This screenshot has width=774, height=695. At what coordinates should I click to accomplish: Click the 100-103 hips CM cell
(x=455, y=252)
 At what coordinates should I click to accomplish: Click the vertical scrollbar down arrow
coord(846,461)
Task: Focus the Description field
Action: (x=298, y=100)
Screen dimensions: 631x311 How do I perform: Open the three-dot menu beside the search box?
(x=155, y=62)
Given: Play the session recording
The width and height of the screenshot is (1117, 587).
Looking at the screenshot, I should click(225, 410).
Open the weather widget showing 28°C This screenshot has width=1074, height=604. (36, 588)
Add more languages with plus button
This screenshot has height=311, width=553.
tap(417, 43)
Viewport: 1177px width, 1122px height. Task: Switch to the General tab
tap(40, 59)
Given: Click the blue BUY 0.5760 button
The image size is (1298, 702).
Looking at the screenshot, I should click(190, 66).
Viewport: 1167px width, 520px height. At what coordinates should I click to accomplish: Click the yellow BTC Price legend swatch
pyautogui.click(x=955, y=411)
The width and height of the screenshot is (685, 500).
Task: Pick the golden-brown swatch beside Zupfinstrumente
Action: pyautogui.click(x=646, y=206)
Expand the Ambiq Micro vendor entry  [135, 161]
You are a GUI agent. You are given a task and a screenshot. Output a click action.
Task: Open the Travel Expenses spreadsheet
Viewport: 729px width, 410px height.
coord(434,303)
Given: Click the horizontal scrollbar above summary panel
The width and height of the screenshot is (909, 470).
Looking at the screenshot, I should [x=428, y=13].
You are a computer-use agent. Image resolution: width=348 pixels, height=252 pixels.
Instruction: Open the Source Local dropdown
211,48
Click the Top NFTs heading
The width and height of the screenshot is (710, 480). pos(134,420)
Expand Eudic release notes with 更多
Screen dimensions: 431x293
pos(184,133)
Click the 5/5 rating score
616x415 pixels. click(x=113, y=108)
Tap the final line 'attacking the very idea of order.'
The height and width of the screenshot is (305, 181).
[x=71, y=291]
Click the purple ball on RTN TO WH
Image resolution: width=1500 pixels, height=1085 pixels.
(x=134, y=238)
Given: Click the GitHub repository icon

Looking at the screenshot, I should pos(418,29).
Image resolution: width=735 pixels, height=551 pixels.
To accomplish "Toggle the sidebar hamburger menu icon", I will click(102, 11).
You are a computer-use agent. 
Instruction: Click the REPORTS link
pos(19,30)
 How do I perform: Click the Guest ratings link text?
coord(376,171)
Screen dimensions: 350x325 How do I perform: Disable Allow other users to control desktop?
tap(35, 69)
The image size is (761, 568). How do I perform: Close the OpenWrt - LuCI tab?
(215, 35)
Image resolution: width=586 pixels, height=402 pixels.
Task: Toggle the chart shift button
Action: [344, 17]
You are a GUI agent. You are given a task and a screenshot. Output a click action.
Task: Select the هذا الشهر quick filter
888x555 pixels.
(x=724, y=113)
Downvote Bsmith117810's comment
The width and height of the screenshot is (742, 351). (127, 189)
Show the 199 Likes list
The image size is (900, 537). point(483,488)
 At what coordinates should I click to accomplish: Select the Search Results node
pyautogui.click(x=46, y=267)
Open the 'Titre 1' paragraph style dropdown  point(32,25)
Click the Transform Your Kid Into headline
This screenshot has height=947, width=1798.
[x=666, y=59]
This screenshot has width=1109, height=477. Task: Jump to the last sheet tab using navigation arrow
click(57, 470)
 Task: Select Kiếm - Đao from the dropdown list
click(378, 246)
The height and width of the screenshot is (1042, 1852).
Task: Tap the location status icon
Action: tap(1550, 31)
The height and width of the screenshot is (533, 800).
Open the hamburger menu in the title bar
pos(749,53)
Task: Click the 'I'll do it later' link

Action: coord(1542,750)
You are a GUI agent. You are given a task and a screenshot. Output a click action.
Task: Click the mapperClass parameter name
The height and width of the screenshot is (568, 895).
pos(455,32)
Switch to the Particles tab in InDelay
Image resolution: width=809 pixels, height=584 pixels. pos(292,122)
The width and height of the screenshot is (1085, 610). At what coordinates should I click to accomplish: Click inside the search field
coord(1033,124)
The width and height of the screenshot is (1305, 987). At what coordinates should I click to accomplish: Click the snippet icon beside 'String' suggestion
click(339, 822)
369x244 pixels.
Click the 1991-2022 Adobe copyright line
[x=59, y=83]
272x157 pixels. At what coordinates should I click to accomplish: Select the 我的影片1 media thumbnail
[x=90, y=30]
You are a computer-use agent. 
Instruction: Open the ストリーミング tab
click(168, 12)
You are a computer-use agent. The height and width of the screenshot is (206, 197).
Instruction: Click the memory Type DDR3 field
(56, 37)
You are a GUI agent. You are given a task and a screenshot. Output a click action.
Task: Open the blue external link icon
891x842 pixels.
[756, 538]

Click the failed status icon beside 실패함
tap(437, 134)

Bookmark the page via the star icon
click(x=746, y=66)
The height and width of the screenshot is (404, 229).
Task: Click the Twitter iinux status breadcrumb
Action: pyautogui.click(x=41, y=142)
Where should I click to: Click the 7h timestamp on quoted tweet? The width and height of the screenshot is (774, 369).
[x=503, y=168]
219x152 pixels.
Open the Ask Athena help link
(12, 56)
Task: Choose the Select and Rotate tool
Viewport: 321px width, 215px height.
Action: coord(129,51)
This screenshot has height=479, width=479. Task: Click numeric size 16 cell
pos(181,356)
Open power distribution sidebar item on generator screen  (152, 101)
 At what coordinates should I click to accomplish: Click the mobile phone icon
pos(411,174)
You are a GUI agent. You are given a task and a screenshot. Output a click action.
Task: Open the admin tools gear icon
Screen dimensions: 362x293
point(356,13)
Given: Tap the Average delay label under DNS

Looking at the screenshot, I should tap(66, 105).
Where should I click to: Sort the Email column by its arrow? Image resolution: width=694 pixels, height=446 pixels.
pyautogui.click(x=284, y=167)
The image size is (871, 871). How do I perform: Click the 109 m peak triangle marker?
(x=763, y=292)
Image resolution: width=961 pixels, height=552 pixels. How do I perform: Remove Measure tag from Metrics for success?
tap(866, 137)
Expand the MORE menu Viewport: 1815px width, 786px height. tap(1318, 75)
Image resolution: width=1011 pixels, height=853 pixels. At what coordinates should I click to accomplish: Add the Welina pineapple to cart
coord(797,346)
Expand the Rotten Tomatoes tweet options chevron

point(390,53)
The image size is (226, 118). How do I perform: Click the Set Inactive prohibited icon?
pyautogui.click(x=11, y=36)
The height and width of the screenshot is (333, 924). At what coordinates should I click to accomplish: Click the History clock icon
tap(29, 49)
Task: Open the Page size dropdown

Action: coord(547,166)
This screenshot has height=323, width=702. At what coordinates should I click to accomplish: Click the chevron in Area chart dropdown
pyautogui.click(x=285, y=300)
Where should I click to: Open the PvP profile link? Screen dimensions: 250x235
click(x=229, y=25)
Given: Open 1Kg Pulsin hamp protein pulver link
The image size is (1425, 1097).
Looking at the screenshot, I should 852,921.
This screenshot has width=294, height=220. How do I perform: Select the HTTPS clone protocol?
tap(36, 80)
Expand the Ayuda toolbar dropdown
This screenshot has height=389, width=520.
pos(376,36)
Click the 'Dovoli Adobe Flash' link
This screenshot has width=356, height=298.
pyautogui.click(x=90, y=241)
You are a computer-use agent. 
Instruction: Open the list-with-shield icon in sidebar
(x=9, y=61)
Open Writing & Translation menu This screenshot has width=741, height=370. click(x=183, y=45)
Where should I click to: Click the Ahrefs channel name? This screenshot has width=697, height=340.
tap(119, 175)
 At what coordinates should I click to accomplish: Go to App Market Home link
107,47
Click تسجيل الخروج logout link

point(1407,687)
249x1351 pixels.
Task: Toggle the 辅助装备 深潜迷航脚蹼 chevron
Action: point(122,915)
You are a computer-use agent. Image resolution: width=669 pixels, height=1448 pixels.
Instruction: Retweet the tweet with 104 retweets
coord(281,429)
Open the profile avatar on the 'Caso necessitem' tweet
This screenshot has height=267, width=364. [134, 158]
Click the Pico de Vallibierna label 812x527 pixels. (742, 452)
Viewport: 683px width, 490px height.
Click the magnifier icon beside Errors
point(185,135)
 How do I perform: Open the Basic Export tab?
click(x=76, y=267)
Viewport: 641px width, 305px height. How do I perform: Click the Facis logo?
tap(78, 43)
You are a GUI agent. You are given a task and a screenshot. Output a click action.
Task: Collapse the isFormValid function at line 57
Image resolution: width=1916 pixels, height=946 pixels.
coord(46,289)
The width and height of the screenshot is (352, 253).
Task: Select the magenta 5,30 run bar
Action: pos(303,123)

About this task:
Go through the listing above and return each line that includes the word "blue".

Result for this exercise:
Given: Click the blue BUY 0.5760 button
Task: Open the blue external link icon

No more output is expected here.